The University of Sussex is reimbursing some of the Graduate Researchers who have been working for the University but receiving no payment.

In January, the Postgraduate Association (PGA) called on the University of Sussex to end what they described as the “exploitation” of the students in the School of Life Sciences.

They found that it is against Research Council guidelines to require students to undertake unpaid teaching as part of their PhD, and The University has now reimbursed many of the affected students.

Students who work directly for the University with no funding from the Research Council are not being reimbursed,

A new contract is being negotiated.

According to the university, the unpaid PhD students were on a Graduate Teaching Assistantship (GTA) contract, “which sets out the teaching commitment in exchange for fees paid and a stipend.”

Annie Macpherson, one of the affected assistant tutors, explained: “we were required to do 50 hours’ teaching a year although they never chased us up if we didn’t do it.” However, some students worked many more hours.

The Postgraduate Association now estimates that assistant tutors did between 50 and 150 unpaid hours of undergraduate teaching a year.

The University stressed that “this is a legal contractual arrangement and remains so across the sector” and said that “the University has decided not to offer these contracts any more as they guarantee teaching on entry without a quality measure for delivery.”

They have decided to transfer all PhD students on a GTA contract to a grant, “with no requirement of teaching”.

However, the new contracts have not yet been finalised. Negotiations are ongoing with trade unions (especially the University and College Union) and the Postgraduate Association.

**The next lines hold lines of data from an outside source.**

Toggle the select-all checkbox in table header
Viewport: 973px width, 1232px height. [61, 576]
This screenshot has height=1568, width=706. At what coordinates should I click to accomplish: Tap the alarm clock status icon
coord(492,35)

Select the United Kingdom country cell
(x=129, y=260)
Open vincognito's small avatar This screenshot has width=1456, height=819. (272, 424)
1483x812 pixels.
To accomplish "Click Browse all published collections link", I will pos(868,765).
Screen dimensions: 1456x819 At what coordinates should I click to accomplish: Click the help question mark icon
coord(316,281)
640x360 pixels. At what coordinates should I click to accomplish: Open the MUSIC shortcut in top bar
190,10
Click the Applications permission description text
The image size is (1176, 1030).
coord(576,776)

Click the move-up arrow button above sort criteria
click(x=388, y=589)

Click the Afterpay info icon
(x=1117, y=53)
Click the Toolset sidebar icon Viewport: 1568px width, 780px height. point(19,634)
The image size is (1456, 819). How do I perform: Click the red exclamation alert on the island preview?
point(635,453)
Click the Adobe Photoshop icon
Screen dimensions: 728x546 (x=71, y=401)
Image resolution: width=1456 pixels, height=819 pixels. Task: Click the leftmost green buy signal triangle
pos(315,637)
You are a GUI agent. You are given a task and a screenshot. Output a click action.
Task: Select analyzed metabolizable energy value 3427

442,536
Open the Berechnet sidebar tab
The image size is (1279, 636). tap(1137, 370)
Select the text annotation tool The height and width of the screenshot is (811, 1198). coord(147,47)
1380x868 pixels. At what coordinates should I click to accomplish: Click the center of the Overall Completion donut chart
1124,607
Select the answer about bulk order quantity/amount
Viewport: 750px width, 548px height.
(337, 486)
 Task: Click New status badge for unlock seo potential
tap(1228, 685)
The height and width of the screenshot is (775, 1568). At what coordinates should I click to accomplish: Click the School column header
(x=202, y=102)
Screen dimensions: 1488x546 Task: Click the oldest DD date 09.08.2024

The University assured The Badger that “the current zero-hours AT contract” is being replaced and that assistant tutors are now on a “temporary fixed-term contract, advertised to all PhD students, which sets total hours required plus rate for the work – this is an interim measure pending agreement of the new fixed-term contract. No PhD student has a guaranteed right to teaching; competitive and transparent open interviews are used to allocate new contracts linked to quality of delivery for any renewal.”

Rose Taylor, Education Officer, said: “after campaigning by the PGA, they managed to receive reimbursements for any work that any associate tutors undertook unpaid (backdated to January 2014) as long as those students were part or fully funded by the Research Council. However, those who are fully funded by the University have not been reimbursed at all as they are not bound by Research Council guidelines.”

Rose is working alongside associate tutors Annie and Tom to achieve “fairness”. One PhD student who got in touch with Annie claims that the work reimbursed only extends back to the Autumn Term 2014/2015 and that he “undertook a larger quantity of unpaid teaching before this date, this was not reimbursed.”

Assistant tutor Tom said: “when I was offered a PhD, it was not something to refuse and I just assumed teaching would be part of it. I really enjoy the teaching, I always have. Then you start to learn about the inequalities, doing the same as someone else who gets paid for the teaching plus multipliers and you get nothing for it. You end up delving deeper into the situation and realise that the whole scenario has been cynically constructed by management in the grey areas of legality. Then realising they have been rumbled, they try too quietly backpay a handful of lucky PhDs that won the Research Council funding lottery and hope the problem goes away. The whole thing is horribly underhand.”

As part of her campaign, Annie Macpherson has contacted MP Caroline Lucas and written an opinion piece for this newspaper (see page).

The new contracts are due to come out in January 2016 and aim to “standardise the working conditions for assistant tutors as they are really uneven across the schools”.